Years of doomsday talk at Silicon Valley dinner parties has turned to action.

In recent months, two 150-ton survival bunkers journeyed by land and sea from a Texas warehouse to the shores of New Zealand, where they’re buried 11 feet underground.

Seven Silicon Valley entrepreneurs have purchased bunkers from Rising S Co. and planted them in New Zealand in the past two years, said Gary Lynch, the manufacturer’s general manager. At the first sign of an apocalypse — nuclear war, a killer germ, a French Revolution-style uprising targeting the 1 percent — the Californians plan to hop on a private jet and hunker down, he said.

“New Zealand is an enemy of no one,” Lynch said in an interview from his office in Murchison, Texas, southeast of Dallas. “It’s not a nuclear target. It’s not a target for war. It’s a place where people seek refuge.”

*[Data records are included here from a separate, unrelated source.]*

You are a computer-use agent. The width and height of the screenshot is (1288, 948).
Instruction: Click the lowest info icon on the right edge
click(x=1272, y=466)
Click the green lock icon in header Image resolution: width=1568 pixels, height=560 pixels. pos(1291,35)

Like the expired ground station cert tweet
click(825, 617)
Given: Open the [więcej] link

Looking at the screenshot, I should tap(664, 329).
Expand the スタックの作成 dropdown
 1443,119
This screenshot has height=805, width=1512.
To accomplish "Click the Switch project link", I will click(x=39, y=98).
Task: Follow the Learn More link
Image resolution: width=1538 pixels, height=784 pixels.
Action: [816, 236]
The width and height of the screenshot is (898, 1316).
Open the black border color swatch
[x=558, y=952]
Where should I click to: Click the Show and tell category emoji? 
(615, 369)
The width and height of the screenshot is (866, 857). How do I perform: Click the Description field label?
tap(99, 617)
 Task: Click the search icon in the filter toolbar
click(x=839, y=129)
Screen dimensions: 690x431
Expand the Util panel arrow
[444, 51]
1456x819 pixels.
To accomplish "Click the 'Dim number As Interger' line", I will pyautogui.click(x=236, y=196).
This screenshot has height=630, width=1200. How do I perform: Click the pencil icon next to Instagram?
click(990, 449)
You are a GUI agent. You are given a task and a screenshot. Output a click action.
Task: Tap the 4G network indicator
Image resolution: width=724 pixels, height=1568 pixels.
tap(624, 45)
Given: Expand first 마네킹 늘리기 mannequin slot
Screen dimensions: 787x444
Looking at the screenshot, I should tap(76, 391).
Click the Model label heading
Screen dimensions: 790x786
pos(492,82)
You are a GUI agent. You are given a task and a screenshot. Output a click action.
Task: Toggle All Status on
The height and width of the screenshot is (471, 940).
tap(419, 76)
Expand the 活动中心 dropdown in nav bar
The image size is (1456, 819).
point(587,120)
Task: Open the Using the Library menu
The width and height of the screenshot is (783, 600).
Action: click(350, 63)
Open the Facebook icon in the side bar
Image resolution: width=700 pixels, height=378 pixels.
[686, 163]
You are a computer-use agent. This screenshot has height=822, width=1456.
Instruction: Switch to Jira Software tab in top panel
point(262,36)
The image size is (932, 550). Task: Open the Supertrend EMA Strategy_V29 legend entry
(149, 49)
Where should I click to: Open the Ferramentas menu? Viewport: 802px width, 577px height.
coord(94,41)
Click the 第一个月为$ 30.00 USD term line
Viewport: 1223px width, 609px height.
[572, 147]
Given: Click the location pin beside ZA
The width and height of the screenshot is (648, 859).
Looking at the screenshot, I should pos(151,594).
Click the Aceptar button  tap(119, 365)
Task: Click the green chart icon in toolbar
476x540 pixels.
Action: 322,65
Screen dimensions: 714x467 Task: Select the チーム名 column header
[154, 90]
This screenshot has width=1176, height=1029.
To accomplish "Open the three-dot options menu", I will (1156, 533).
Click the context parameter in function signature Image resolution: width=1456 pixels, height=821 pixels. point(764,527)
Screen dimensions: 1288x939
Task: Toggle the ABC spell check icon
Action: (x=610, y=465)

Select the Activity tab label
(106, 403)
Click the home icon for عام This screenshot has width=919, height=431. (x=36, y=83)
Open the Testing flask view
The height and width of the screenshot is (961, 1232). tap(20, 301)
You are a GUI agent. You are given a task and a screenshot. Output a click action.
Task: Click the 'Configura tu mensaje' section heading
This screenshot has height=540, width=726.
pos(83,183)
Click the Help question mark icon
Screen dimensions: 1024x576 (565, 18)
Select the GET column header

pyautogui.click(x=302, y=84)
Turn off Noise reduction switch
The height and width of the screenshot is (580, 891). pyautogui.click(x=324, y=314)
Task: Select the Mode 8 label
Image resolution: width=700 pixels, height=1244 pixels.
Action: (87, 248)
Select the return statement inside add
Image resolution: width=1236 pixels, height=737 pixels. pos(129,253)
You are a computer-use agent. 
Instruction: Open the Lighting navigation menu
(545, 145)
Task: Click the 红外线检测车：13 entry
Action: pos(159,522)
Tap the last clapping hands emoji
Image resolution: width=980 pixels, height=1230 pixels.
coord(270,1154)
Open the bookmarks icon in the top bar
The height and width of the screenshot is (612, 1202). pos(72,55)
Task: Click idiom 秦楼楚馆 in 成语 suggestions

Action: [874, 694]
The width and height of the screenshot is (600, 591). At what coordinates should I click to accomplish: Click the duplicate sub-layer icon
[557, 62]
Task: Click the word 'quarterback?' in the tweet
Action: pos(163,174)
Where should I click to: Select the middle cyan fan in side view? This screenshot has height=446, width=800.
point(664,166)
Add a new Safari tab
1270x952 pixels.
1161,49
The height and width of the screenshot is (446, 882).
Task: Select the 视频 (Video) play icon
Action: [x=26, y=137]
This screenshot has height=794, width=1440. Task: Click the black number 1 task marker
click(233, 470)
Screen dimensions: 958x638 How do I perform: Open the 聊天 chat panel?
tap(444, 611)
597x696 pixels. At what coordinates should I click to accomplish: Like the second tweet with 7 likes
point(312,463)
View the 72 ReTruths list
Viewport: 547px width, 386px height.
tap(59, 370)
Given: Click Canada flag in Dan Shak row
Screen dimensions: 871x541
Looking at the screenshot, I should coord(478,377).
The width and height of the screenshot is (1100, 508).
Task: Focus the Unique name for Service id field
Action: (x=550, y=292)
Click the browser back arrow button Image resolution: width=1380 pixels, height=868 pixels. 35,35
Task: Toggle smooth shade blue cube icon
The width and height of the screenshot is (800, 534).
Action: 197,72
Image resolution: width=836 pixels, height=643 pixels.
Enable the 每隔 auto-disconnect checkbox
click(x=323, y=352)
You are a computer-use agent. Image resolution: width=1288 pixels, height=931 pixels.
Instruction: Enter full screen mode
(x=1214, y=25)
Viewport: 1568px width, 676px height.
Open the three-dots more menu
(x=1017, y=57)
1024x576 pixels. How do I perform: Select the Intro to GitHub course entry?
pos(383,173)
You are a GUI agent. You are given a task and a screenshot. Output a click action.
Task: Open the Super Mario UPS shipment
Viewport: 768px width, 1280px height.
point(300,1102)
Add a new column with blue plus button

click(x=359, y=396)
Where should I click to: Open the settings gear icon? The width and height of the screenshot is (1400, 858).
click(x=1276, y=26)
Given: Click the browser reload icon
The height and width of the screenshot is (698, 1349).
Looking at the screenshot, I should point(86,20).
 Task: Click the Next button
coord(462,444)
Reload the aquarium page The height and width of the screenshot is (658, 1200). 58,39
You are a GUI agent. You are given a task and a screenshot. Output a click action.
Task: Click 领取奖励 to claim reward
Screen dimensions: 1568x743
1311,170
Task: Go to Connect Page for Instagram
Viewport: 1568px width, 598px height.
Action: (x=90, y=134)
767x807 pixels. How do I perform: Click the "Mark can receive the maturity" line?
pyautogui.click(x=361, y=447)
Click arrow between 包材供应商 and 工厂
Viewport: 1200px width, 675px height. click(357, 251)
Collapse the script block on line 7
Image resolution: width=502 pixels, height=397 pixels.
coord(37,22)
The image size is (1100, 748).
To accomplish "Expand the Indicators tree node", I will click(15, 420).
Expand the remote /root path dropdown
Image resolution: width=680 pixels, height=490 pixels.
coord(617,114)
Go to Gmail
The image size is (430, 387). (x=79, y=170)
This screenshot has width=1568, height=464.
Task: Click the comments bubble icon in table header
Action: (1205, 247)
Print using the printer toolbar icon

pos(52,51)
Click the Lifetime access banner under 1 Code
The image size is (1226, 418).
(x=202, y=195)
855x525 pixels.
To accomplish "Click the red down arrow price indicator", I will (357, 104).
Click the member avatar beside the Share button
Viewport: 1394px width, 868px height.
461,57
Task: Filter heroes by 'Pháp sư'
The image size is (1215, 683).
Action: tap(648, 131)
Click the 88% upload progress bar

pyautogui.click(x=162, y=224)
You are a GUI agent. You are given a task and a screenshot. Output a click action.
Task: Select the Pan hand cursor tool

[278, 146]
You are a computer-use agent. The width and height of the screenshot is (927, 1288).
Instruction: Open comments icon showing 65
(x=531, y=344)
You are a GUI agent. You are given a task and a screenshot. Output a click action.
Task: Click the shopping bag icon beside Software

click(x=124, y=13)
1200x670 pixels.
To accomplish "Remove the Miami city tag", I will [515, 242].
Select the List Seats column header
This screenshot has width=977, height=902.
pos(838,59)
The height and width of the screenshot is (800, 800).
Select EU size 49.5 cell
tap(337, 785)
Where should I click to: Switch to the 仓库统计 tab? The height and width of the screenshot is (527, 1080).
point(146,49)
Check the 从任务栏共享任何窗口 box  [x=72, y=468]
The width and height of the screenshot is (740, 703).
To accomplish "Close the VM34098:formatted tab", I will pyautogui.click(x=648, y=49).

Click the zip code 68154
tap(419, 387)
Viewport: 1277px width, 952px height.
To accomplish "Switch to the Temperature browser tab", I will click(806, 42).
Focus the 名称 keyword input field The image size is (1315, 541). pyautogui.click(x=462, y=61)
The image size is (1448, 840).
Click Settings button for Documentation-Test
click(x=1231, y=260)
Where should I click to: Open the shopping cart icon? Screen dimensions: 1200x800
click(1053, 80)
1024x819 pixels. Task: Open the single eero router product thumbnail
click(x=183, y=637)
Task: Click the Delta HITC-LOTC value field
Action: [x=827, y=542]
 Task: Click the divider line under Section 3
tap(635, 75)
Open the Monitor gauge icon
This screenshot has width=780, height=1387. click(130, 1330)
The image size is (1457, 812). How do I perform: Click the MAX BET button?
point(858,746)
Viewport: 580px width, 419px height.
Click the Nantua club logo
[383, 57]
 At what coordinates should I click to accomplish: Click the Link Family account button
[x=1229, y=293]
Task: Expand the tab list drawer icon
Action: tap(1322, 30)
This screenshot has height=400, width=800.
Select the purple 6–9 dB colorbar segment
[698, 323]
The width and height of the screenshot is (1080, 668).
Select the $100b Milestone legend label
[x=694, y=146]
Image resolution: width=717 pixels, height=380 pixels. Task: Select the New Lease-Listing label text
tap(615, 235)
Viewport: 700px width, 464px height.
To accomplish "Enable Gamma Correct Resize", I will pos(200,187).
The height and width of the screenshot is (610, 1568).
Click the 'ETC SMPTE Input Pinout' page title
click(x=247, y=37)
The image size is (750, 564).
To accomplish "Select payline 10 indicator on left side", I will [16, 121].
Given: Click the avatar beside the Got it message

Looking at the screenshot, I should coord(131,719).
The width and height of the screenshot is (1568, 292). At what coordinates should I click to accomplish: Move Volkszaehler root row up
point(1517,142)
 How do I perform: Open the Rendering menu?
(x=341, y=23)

The remote island nation, clinging to the southern part of the globe 2,500 miles off Australia’s coast, has 4.8 million people and six times as many sheep. It has a reputation for natural beauty, easy networking, low-key politicians who bike to work, and rental prices half those of the San Francisco Bay Area. That makes it an increasingly popular destination not only for those fretting about impending dystopia, but for tech entrepreneurs seeking incubators for nurturing startups.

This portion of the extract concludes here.